Stalingrado, em razão do congresso infame dirigido por Nikita Khuruschov foi rebatizada como Volgogrado nos anos 60. O ditador invejava os feitos de Stalin e para encobrir seus próprios crimes durante a coletivização e os erros de sua equipe organizara um congresso em 1956, o XX Congresso do PCUS, onde denunciava supostos "crimes de Stalin", desmascarados no trabalho histórico do historiador, pesquisador, linguista e professor americano Grover Furr, "Hruschev Lied", atualmente em processo de tradução pelo autor deste blog. Para isso Khruschov não apenas tentava apagar Stalin da história soviética, mudando o nome da cidade, mas inclusive retirando o monumento a este no canal Volga-Don, uma maravilha da engenharia moderna, que pode ser vista em Volgogrado. Na cidade existe um movimento para renomeá-la como "Stalingrado". Alguns habitantes da cidade, como o meu anfitrião Denis, que mora em uma grande e espaçosa "stalinka", o famoso apartamento da era Stalin, defende que deveria haver um plebiscito nacional sobre a mudança de nome da cidade. O principal empecilho é a burocracia e outras questões relacionadas por causa da mudança de um nome.

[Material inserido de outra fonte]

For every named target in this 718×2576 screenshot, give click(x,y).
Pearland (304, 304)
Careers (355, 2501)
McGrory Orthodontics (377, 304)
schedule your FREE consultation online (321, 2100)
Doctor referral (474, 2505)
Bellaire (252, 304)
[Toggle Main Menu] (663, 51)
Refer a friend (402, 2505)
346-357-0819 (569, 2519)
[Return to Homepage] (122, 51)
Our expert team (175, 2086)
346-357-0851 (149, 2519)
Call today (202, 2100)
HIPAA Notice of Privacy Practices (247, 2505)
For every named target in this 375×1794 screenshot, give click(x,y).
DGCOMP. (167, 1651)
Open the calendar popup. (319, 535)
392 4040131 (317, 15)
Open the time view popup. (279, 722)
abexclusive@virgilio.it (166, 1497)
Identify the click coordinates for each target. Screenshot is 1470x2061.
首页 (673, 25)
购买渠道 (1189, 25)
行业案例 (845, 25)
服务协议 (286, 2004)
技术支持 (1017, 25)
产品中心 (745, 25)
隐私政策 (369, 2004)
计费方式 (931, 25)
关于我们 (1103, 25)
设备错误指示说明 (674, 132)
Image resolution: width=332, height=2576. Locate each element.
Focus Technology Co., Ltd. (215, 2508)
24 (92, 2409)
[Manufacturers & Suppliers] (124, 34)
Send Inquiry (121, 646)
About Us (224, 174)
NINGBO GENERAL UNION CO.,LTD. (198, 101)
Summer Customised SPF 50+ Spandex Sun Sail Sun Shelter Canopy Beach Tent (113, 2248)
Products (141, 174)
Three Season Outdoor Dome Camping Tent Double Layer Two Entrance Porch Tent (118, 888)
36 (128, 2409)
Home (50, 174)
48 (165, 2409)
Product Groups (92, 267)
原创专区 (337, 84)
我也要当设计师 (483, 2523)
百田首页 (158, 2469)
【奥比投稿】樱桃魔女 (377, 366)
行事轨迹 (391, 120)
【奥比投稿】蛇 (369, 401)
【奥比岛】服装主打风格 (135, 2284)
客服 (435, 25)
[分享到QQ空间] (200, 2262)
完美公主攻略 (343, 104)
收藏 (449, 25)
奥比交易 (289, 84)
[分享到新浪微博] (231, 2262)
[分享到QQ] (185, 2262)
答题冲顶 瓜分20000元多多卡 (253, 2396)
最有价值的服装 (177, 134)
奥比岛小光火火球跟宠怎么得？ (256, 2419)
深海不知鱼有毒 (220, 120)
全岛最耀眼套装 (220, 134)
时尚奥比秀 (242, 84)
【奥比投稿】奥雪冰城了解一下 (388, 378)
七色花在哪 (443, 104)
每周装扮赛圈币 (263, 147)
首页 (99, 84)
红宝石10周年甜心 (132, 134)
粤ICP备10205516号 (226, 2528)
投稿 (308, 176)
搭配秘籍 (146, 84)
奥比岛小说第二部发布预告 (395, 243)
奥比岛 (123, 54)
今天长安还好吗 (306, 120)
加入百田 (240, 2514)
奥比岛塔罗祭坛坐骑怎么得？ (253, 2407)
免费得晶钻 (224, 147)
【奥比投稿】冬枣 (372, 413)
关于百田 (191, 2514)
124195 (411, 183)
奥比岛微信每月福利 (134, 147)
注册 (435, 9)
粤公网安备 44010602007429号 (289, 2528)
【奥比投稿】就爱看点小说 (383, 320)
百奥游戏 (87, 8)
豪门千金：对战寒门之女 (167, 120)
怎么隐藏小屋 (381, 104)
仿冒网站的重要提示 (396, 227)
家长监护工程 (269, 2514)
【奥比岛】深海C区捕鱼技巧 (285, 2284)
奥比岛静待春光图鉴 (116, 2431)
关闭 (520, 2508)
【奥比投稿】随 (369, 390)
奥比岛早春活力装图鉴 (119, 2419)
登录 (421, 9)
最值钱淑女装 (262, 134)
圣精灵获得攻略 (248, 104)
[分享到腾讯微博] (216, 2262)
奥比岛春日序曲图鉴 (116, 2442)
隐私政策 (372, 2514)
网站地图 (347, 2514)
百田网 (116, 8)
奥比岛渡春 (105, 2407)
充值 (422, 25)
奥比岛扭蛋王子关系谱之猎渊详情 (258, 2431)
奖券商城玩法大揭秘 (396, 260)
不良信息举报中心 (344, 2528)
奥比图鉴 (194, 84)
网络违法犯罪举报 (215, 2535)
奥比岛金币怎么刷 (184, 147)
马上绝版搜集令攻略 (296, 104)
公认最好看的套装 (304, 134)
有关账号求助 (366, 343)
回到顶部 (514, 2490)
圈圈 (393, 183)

Independente da opinião que cada um tenha sobre Stalin, devemos lembrar que em Paris há uma "Estação de Metrô Stalingrado", e não "Estação Volgogrado". Nos livros de história há a Batalha de Stalingrado, e não a "Batalha de Volgogrado". Ao contrário dos franceses, os russos infelizmente têm, não raramente, crises de identidade. Líderes que tiveram grande importância na construção do país como Ivan, Pedro, Catarina II ou Stalin são chamados de "tiranos" enquanto patifes que afundaram o país na corrupção, no atraso e na ineficiência como Yeltsin recebem até institutos com seu nome. E essa herança desses tempos persiste na Rússia de hoje. Ao mesmo tempo que a estação de trem nos lembra das mazelas da guerra, com a fonte das crianças e do jacaré, outros fatores na cidade nos fazem pensar que a cidade está em guerra com as suas ruas esburacadas, paredes sujas, prédios velhos e mal conservados, nos dando a impressão de que a cidade foi esquecida, a despeito do seu título de "Cidade-Herói". É certo que para os padrões brasileiros a cidade está limpa, mas para os padrões europeus, há muito o que ser feito. Alguns esperam a visita do presidente V. V. Putin, acreditando que depois disso tudo irá mudar, outros protestam, outros apenas ignoram, "a Rússia fora de Moscou e São Petersburgo é assim", dizem, (a despeito do exemplo de cidade como Rostov).

Volgogrado é uma das sedes da Copa 2018, e o que será desta cidade que decidiu se a humanidade caminharia pelo caminho da civilização ou da barbárie, como escreveu o poeta Drummond, isso o tempo dirá!